Grocery Shopping - On the few occasions we went to a supermarket (by the way, they still have Safeway over there), they often bag your shopping for you in paper bags. This is surely the solution to our plastic bag issue bag home. Completely recyclable, more durable than plastic and still cheap to produce.

Traffic - It's a much better system for crossing the road in the US - cars can turn if there are no pedestrians, but must wait if there are pedestrians. Simple.

ATM Fees - $3 to withdraw cash from another bank's machine? Oh, do p*ss off.

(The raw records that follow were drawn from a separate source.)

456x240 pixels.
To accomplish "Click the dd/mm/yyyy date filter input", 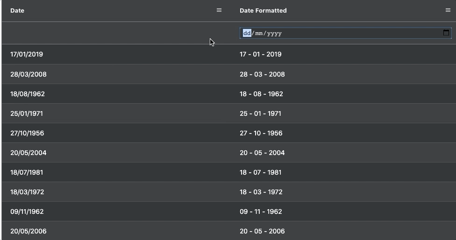I will coord(345,33).
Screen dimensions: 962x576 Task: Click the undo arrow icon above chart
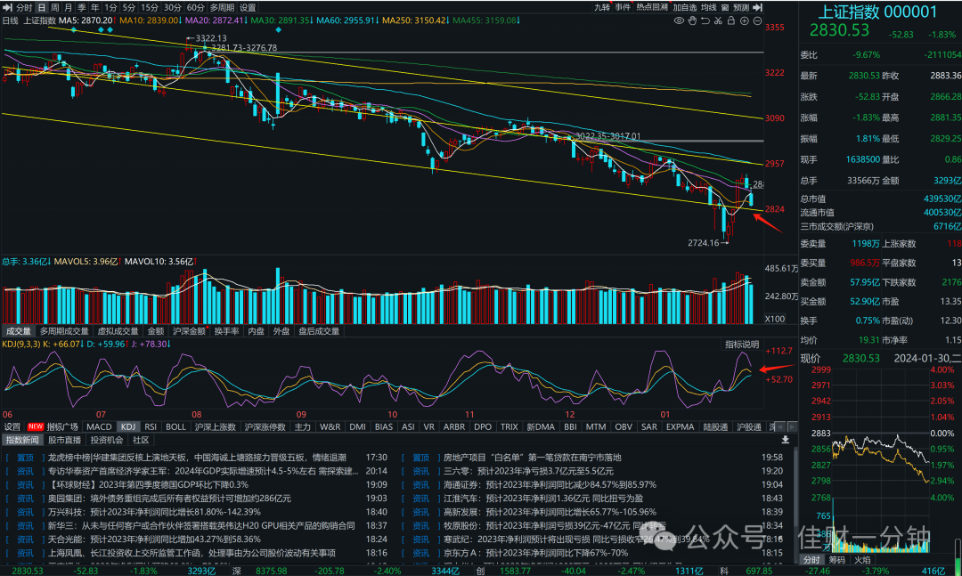tap(705, 20)
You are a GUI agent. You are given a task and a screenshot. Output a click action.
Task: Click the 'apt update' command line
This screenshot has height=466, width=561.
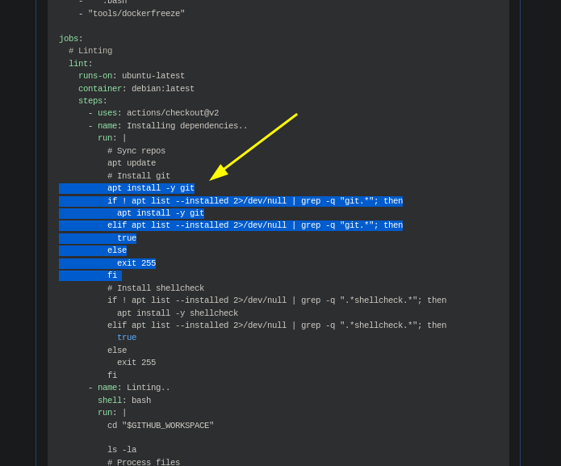click(x=132, y=163)
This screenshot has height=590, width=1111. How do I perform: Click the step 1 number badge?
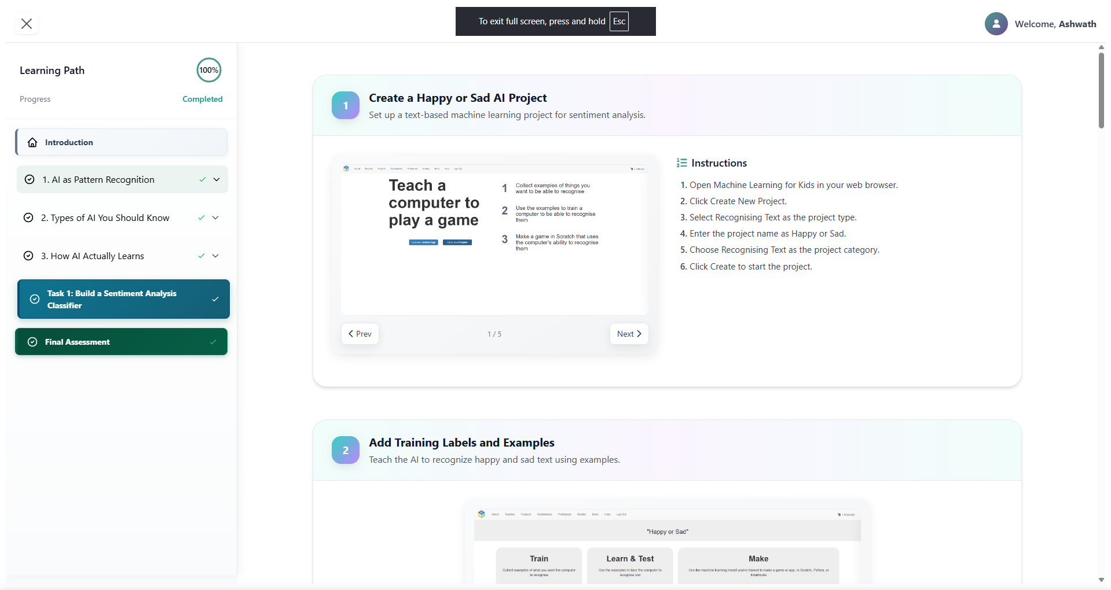pyautogui.click(x=346, y=105)
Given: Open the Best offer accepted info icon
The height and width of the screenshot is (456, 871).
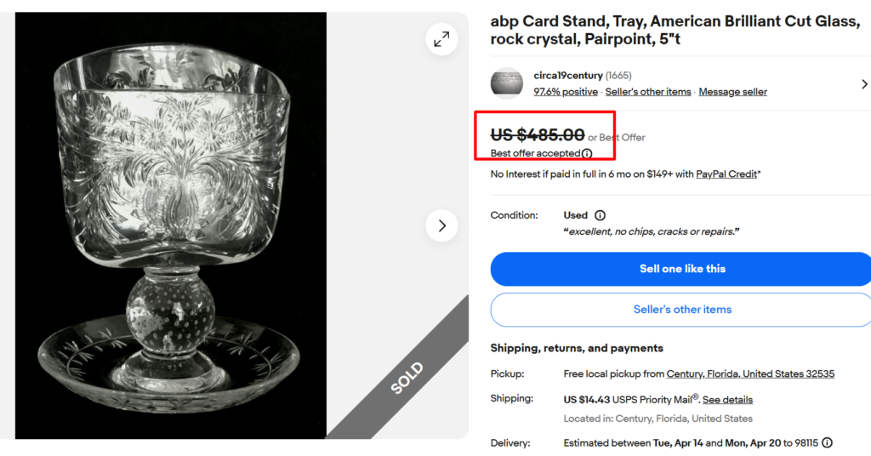Looking at the screenshot, I should point(587,154).
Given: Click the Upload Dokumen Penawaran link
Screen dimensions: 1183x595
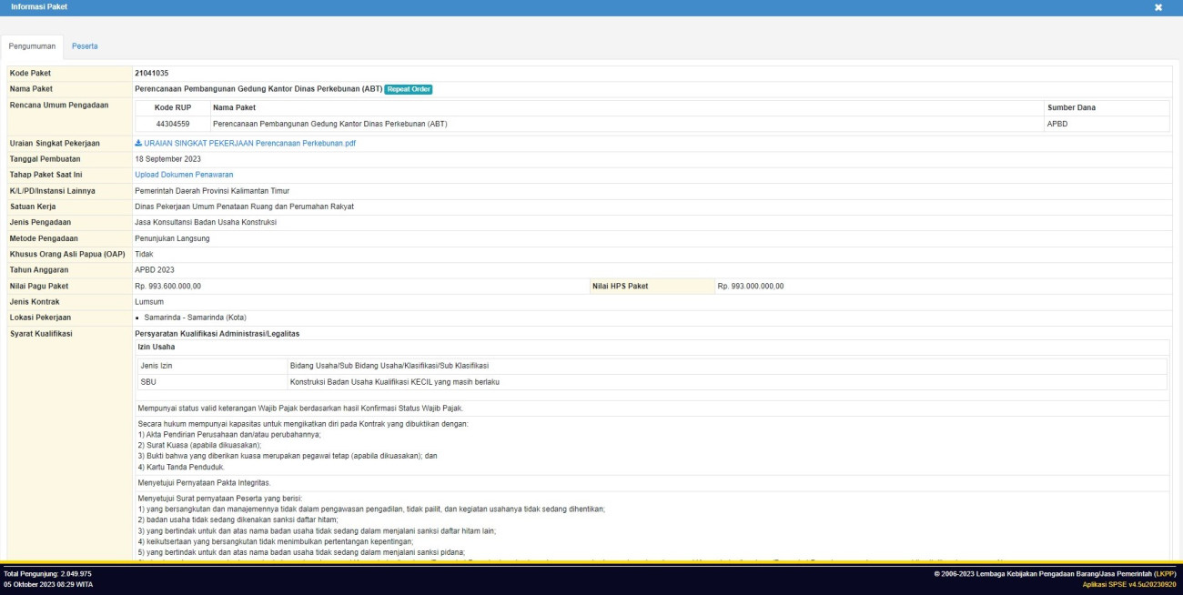Looking at the screenshot, I should [184, 175].
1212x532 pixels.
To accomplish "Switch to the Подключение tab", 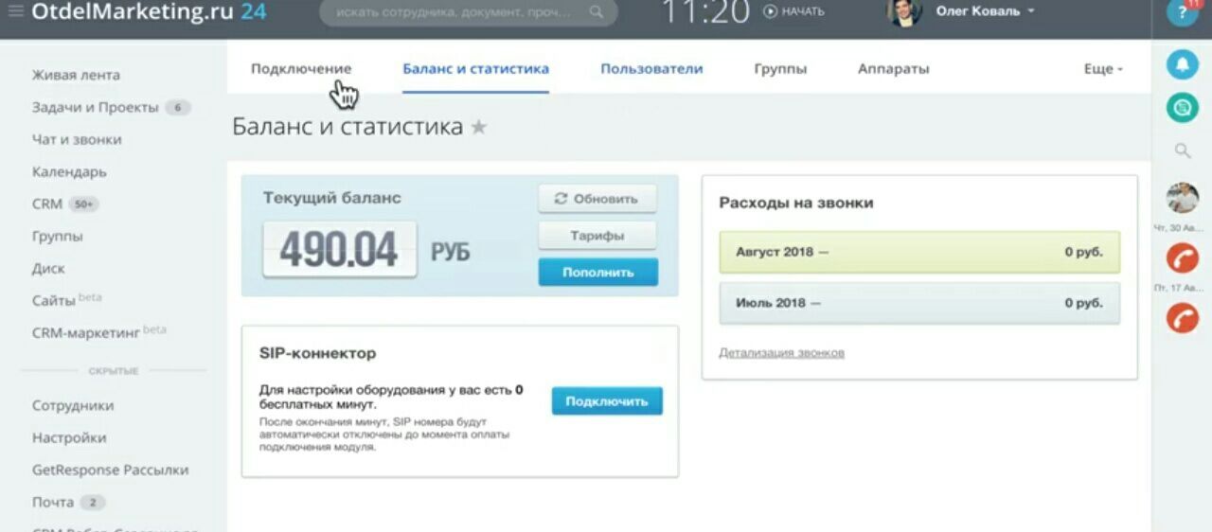I will [x=301, y=69].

Public Toilets - Everything is automatic. You needn't touch anything but your own genitals throughout the whole toilet experience. A toilet seat cover is automatically dispensed so your buttocks do not have to touch where other buttocks have sweated before. When you have done your business, an infra red sensor flushes it for you. You put your hand underneath the tap and soap dispenser, and voila! You don't even have to touch anything to get a paper towel. Beats giving the attendant in London club toilets a quid for him to pass you a tissue and sing 'Freshen up for the punani'.

Tipping - As mentioned in a previous blog entry, tipping has gone too far here. You only give a waiter 10% if he has given you poor service - surely it should be 0%?! And bartenders get a dollar tip for opening a beer bottle?! Even worse is when you find out that every time a waitress gets you a drink in a restaurant, they must tip the bartender a dollar themselves out of their own money, in the hope that you give them enough of a tip to make up for it. Oh, and they get taxed on their earnings, based on getting 15% tips, whether they got them or not. However, the customer service is tip top, as the staff really do try and earn their tips for the most part.

Presidents - It seems pretty much everyone (apart from the news channels and people in Texas) are happy about Barack Obama, and everyone claims they didn't vote for George W Bush. Some of them must have...

Food - I love the food here - lots of meat, bread and sauces. Mexican quesadillas, pulled pork, pancakes, burgers, shakes, BBQ, gumbo, pizza, etc. However, they cannot do bacon. It's too streaky, hard and tastes wrong. I'm loathe to say this, but get me some 'proper' bacon when I get home!

That's all I can think of right now. Please feel free to comment below on anything you agree/disagree with. Other than that, it's just two more nights (one spent on a plane) before our adventure ends. We're lucky enough to spend it here in lovely Barbados, as Liz's uncle Robin has kindly invited us to stay at his home. It's a tough life of sailing, sunbathing and swimming, but someone has to do it.

I hope you've been enjoying the blog and I'm glad people have actually been reading it. We're looking forward to seeing you all when we get back, and please remember our birthdays took place while we were away, and it's not too late to get us a present...

MIami Twice.

Just wanted to finish off posting about Miami, and more specifically, Key Largo. The only coral reef in the US can be found in the Florida Keys, so we booked ourselves in for a snorkelling session. You see the amazing brightly coloured fish, get up close to the strange living-but-not-living coral itself, and it's another chance to wear a skin-tight wetsuit.

You may be wondering - why are there no photos of these amazing sights? Well, the main reason for that is after our first snorkelling dive, we spent the rest of the time vomiting. It was a choppy day on those waves, and our complexion soon resembled that of seaweed. Luckily, Elizabeth still managed to get up close to those fishies, as they quickly came to feed on the vomit she had deposited over the side of the boat. One Fisher's sick is another fish's dinner.

As for the rest of our time there, we sampled the lovely Mexican and Italian food of Espanola Way, frequented the bars of Washington Avenue (if you're in town, check out Automatic Slims with its kitsch 50s style American decor, and Playwright, for a somewhat authentic Irish pub), the shopping on Ocean Drive and Lincoln Avenue, and sunbathed with the topless women and men wearing Stars and Stripes speedos on Miami Beach.